- **Requirement**
An exact repetition of the data is required; no picture should appear in it.

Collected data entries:
- Opening Delimiter -

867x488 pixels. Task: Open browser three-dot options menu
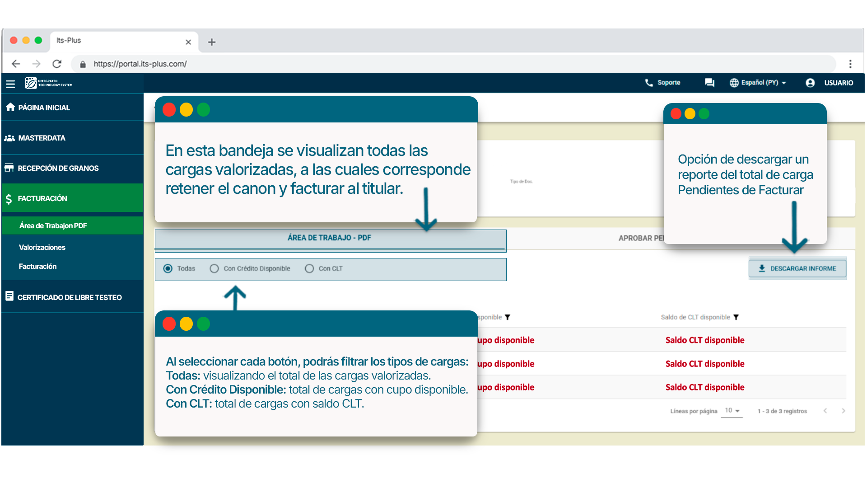pyautogui.click(x=850, y=64)
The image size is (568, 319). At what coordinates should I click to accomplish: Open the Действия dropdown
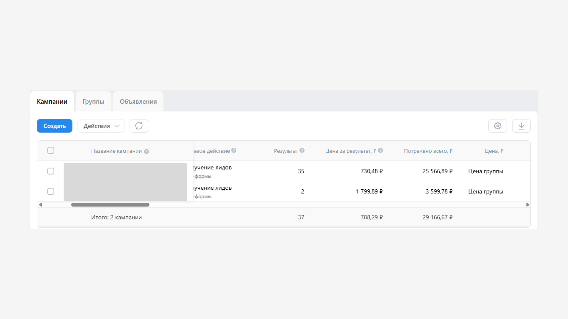pyautogui.click(x=101, y=126)
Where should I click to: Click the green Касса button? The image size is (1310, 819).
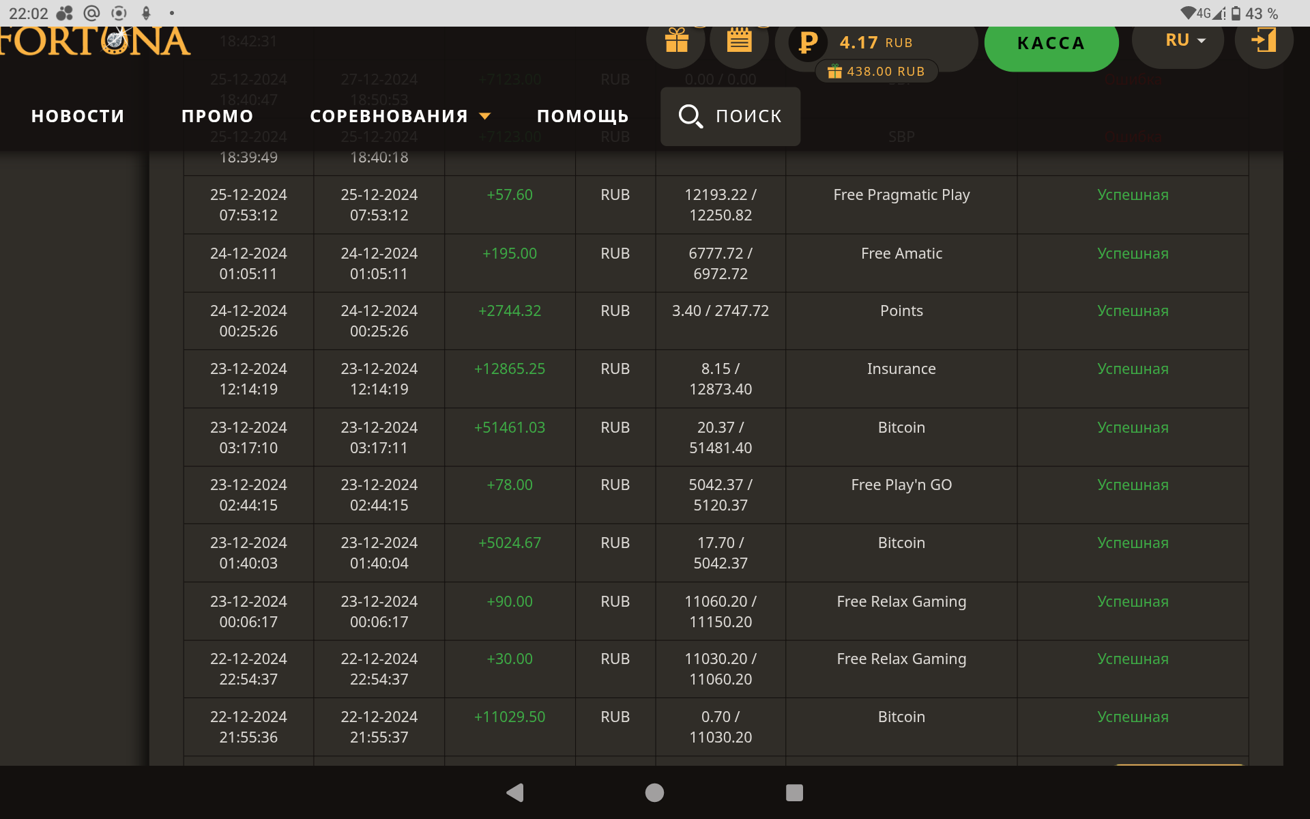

- Closing Delimiter -

- **Answer box**
867x488 pixels. Task: Open browser three-dot options menu
pyautogui.click(x=850, y=64)
The image size is (568, 319). At what coordinates should I click to accomplish: Open the Действия dropdown
pyautogui.click(x=101, y=126)
Where should I click to: Click the green Касса button? The image size is (1310, 819).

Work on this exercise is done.